Welcome to Sapa! Located in the Viet Nam’s northern province of Lao Cai, Sa Pa was developed almost one hundred years ago as a mountain retreat for the French colonists. Today, the region has become a colourful mosaic of culture, ethnic markets, and inspiring landscapes.
Sa Pa is a favorite destination on Viet Nam’s tourist list. Beyond the tourist centre lie a multitude of trekking opportunities and the ethnic villages where the homes of many of Vietnam’s Ethnic Minorities are found (map). These include: Black H’mong, Dao, Day, Tay, and Thai.
Tourism has played a contentious role in the growth of Sapa throughout its entire history. As in most tourist destinations both negative and positive impacts are evident. As tourism continues to develop safeguards and proper training will be crucial in the sustainability of both the ecology of Sa Pa and the integrity of its ethnic minorities.
The small village of Ta Phin is becoming an increasingly popular spot for day trippers. At the entrance to the village there is place where the tourist buses vans park, as the Red Dao who live there sow and wait for a possible sale. All visitors passing through Ta Phin make the short round-trip through the centre of Ta Phin to a cave at the other end of town (map).
The town of Ta Phin is surrounded by small H’mong and Dao communes. The people who live in these communes are the soul of this little community. They have lived there for four hundred years. They have sculpted the terraced landscape and dug the irrigation routes for the water. They have planted the corn and cut the web of paths that get you to and from their homes and fields. Evidently, the people that live here have given life to this beautiful place.
For added information here is a website that was created for the village.
Located in the Sapa region the village of Lao Chai is currently positioned as a rest spot for tourists trekking onwards to the village of Tavan.
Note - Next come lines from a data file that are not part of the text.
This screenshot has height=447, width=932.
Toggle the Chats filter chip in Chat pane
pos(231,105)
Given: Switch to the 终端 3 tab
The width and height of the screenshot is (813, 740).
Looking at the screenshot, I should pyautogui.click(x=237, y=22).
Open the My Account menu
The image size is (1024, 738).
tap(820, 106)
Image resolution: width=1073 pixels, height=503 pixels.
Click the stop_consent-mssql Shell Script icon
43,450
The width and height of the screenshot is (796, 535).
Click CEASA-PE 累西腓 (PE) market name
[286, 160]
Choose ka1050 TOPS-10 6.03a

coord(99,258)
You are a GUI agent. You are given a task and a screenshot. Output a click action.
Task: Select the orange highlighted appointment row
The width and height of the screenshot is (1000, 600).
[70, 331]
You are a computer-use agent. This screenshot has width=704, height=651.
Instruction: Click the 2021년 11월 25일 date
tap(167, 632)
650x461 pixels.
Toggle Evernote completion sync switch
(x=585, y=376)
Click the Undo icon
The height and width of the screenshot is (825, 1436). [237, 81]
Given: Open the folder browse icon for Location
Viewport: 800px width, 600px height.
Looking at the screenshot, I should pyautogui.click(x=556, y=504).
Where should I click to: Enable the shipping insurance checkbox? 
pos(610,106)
Made up of almost entirely Black Hmong, the only means to which the community participates in the Sapa tourism product is through street vendors following tourists along the trekking routes selling embroidered items. There are also a number of young women who have become tour guides in Sapa due to their ability to speak English.
Within the network of trekking routes int he Sa Pa Region, Lao Chai does offer a feasible option to become an overnight spot and offers the opportunity for the region to open new trekking trails.
Once a quiet village with a mix of Dao, Hmong and Day, the growth of the tourism industry has brought many changes to people of Ta Van. Tourism now plays an integral yet somewhat boisterous role in the community, having both positive and negative impacts. The people of Ta Van have experienced the direct effects of this significant economic generator and they have successfully built their capacity to manage this growth.
Currently there are rapid changes taking place, effecting the urban layout, houses, people, and culture. There is a positive outlook for the future of Ta Van and it is hoped that a balance is maintained between tourism and the community that is conducive to its people and culture.
Although Ta Van has not been selected as a target village for training in this PATA / Capilano Project, it was selected in the previous CIDA funded project, and is a key stakeholder to the region’s tourism cluster.